Question 3 True / False
A scanner generator combines all token patterns into a single NFA (using alternation) before converting to a DFA, so that the resulting DFA can classify tokens from any of the specified patterns in a single left-to-right pass.
TTrue
FFalse
Answer: True
Each token's regex produces a separate NFA fragment via Thompson's construction. The generator creates a new start state with ε-transitions to all fragment start states, merging them into one combined NFA via alternation. Subset construction on this combined NFA produces a single DFA where each DFA state implicitly encodes which NFA states (and thus which token patterns) are still live. When the DFA reaches an accepting state, it knows which token was matched. This is why a scanner need not run separate automata for each token type — the single DFA handles all patterns simultaneously.
Question 4 True / False
Because scanner generators use regular expressions, a sufficiently complex regex can recognize inputs with balanced nested parentheses, eliminating the need for a separate parser phase.
TTrue
FFalse
Answer: False
Regular expressions define exactly the class of *regular* languages, which cannot count.
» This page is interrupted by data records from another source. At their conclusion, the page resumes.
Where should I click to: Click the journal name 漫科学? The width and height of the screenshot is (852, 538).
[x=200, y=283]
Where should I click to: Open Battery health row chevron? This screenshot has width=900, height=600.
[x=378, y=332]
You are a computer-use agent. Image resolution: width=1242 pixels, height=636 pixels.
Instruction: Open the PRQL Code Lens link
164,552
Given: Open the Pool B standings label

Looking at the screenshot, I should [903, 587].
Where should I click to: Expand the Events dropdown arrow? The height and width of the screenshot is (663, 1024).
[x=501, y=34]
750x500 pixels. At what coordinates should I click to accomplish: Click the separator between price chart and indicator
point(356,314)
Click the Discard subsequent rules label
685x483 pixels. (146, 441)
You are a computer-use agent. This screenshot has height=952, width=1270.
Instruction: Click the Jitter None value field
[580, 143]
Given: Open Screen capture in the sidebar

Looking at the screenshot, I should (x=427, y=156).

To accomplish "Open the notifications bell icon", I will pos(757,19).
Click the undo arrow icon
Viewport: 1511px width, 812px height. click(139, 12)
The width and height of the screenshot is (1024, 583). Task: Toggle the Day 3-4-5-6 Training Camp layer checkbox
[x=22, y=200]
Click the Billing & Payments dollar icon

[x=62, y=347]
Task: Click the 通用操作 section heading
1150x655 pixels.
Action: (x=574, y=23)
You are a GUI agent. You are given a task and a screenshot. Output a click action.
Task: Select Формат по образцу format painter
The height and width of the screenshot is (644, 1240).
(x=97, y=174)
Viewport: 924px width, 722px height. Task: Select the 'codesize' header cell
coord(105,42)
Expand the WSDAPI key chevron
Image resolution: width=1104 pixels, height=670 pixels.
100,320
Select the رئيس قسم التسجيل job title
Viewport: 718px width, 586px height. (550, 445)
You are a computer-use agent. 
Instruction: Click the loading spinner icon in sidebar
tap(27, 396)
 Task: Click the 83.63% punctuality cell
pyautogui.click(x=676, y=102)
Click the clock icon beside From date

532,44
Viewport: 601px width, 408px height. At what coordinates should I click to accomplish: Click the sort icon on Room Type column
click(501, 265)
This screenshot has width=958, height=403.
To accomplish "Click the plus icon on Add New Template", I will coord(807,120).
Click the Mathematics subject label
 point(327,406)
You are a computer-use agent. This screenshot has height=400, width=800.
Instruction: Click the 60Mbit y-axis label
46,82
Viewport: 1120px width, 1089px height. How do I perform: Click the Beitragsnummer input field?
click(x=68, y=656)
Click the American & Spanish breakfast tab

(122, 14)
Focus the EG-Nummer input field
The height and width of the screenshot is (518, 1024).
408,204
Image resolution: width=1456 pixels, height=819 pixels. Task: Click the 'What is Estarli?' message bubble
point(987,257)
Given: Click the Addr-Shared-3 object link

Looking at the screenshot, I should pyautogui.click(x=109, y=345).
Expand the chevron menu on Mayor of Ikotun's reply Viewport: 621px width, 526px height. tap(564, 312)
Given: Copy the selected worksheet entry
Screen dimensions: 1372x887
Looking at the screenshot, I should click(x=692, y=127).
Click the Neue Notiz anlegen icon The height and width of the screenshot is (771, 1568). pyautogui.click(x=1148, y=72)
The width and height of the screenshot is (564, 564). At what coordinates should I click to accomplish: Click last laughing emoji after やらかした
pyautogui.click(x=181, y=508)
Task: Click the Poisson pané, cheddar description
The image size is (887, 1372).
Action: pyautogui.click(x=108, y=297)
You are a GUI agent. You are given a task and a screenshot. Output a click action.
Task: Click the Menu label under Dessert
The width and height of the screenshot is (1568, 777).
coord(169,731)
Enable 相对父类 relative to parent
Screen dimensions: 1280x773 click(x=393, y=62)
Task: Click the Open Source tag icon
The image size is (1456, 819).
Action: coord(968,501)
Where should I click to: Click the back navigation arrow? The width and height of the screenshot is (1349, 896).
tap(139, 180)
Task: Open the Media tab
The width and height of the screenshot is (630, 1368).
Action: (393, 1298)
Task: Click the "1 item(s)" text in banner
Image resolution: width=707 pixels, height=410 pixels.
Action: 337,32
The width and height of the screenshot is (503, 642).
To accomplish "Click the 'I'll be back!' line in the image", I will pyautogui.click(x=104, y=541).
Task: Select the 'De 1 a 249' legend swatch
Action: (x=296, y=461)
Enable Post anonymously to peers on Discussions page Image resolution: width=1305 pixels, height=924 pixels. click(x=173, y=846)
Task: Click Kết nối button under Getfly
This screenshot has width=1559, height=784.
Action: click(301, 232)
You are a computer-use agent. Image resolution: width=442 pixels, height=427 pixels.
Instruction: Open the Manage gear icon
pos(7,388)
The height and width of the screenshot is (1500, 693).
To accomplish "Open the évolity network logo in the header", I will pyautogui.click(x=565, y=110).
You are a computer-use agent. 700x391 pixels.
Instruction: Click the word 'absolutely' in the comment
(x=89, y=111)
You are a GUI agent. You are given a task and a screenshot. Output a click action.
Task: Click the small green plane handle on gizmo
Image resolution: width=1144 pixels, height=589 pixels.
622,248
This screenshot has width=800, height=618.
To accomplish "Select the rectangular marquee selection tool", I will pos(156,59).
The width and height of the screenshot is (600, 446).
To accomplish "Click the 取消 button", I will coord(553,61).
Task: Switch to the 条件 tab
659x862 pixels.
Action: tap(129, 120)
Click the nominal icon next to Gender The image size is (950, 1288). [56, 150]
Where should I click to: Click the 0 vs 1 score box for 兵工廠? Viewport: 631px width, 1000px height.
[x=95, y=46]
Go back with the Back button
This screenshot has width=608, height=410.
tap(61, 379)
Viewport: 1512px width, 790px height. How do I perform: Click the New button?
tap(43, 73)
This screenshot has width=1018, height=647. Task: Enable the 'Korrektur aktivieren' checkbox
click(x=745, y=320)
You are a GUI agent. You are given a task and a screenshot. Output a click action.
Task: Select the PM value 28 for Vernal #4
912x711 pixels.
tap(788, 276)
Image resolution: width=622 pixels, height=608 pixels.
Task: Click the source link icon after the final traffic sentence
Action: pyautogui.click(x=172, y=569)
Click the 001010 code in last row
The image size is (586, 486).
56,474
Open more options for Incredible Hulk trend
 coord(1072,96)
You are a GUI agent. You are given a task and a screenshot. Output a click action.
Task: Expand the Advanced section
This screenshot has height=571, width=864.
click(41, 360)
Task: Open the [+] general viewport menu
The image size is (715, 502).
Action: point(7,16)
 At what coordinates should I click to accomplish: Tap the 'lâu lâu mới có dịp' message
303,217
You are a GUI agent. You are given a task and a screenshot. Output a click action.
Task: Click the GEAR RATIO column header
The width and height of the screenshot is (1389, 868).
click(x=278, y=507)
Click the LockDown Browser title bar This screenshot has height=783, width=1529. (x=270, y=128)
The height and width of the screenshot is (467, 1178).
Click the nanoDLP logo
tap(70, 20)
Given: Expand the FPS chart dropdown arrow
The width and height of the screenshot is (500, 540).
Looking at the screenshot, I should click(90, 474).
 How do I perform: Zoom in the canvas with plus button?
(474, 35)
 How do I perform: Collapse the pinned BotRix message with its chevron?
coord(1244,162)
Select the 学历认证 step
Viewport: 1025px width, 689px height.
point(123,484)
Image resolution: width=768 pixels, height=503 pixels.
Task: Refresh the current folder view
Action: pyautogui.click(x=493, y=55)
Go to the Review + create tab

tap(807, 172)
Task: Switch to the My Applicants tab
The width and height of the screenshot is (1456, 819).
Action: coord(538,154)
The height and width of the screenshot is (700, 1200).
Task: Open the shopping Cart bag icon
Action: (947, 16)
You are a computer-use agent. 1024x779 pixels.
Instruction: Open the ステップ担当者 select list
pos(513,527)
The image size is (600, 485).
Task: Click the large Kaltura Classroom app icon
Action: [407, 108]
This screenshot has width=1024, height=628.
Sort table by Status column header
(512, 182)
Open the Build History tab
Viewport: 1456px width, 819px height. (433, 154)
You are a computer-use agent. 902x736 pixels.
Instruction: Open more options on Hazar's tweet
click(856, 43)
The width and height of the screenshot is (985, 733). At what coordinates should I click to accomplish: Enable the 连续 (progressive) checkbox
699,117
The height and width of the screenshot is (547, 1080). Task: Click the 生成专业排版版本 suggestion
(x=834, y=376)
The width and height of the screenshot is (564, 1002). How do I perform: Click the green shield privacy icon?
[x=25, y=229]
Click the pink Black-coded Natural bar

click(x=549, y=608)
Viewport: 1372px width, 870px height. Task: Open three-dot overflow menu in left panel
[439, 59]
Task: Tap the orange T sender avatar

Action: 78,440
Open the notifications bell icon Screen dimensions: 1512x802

The pumping lemma for regular languages proves that no finite automaton can recognize strings like { (ⁿ)ⁿ : n ≥ 1 } — balanced nested structures require a pushdown automaton (equivalent to a context-free grammar). This is the fundamental reason compilers have two distinct phases: the scanner handles the flat, non-counting structure of tokens (keywords, literals, identifiers), while the parser uses a context-free grammar to handle recursive structure like nested expressions and blocks.
Question 5 Short Answer
Describe the pipeline from a regular expression specification to executable scanner code. What happens at each stage and why?
Think about your answer, then reveal below.
Model answer: Stage 1: Parse each token regex into a Thompson-NFA fragment, where each regex operator (concatenation, alternation, Kleene star) maps to a small NFA fragment with ε-transitions. Stage 2: Combine all fragments into one NFA via alternation (ε-transitions from a shared start state). Stage 3: Convert to a DFA using subset construction — each DFA state corresponds to a set of simultaneously-active NFA states. Stage 4: Optionally minimize the DFA. Stage 5: Emit the DFA as a transition table plus a driver loop that reads one character at a time, follows table entries, and reports the longest match.
The NFA→DFA step is the heart of the pipeline: it trades an exponentially larger DFA state space (worst case) for deterministic character processing. The driver loop then becomes trivially simple — one table lookup per character with no backtracking logic. This separation of concerns (declarative regex specification → automatic automaton construction → efficient table-driven execution) is what makes scanner generators practical: the compiler writer specifies *what* tokens look like, and the generator handles *how* to recognize them.